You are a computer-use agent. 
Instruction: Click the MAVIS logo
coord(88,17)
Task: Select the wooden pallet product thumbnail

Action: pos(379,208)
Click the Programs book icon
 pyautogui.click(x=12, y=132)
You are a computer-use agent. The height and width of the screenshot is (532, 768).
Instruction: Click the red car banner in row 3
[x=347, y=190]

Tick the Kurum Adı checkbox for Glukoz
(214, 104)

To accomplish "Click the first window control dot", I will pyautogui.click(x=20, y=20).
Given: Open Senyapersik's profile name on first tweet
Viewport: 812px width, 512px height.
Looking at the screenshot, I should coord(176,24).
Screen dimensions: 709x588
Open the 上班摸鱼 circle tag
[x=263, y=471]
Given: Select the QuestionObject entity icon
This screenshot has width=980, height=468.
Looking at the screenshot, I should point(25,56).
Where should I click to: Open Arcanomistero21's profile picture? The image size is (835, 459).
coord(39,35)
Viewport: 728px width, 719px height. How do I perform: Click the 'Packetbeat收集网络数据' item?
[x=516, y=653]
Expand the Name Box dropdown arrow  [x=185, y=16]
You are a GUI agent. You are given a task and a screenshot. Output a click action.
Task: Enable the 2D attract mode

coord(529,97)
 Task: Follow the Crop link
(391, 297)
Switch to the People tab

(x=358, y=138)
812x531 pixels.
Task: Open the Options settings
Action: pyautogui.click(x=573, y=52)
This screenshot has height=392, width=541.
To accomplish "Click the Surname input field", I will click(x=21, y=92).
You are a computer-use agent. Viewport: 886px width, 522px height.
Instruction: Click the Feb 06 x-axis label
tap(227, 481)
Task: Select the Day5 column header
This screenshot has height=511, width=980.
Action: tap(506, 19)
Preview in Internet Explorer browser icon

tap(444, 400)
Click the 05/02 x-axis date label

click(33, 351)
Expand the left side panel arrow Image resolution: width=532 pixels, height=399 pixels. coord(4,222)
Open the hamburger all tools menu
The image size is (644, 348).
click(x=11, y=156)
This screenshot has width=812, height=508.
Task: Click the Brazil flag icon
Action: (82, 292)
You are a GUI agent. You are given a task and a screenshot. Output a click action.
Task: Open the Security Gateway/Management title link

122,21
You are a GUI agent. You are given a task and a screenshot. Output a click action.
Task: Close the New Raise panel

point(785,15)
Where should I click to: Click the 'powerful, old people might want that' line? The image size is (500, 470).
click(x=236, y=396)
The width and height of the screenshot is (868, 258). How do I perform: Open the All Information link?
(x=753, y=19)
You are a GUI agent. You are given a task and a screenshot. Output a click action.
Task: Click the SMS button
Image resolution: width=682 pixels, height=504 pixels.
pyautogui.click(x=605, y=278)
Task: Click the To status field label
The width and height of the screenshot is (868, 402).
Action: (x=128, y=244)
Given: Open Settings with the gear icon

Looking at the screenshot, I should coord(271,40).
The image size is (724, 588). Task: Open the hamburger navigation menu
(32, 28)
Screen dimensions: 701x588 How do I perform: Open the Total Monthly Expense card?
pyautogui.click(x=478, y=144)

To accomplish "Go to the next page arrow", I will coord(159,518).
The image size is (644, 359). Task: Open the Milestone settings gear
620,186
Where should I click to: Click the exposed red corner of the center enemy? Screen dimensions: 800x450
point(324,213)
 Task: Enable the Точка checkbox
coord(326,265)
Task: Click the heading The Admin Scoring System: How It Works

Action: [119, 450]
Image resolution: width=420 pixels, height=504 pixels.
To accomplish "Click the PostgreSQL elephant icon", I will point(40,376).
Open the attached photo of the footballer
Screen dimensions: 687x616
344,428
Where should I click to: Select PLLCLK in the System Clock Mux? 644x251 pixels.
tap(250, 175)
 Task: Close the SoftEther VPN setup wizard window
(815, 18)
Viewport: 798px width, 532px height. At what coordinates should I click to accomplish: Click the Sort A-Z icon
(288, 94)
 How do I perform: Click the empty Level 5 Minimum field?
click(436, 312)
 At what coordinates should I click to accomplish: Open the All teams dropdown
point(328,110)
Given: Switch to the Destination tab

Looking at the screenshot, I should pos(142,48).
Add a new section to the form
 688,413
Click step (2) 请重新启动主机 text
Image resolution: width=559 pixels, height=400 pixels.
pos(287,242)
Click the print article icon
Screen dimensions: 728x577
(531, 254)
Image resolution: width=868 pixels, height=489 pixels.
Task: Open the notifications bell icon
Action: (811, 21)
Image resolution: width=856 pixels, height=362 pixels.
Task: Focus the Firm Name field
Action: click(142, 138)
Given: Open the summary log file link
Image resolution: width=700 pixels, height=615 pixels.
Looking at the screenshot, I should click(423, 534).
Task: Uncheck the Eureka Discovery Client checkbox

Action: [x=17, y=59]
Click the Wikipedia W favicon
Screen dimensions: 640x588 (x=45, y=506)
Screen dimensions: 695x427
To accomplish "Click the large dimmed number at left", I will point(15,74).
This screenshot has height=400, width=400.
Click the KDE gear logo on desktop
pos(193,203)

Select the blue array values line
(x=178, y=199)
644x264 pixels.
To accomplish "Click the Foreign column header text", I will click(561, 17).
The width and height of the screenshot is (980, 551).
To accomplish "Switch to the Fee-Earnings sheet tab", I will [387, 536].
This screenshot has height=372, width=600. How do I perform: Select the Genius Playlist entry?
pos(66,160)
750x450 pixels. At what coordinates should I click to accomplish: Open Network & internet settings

> **What to work on**
Look through the data above and report every line in which "arrow" appears.

> **Answer to this problem**
Expand the Name Box dropdown arrow  [x=185, y=16]
Expand the left side panel arrow Image resolution: width=532 pixels, height=399 pixels. coord(4,222)
To accomplish "Go to the next page arrow", I will coord(159,518).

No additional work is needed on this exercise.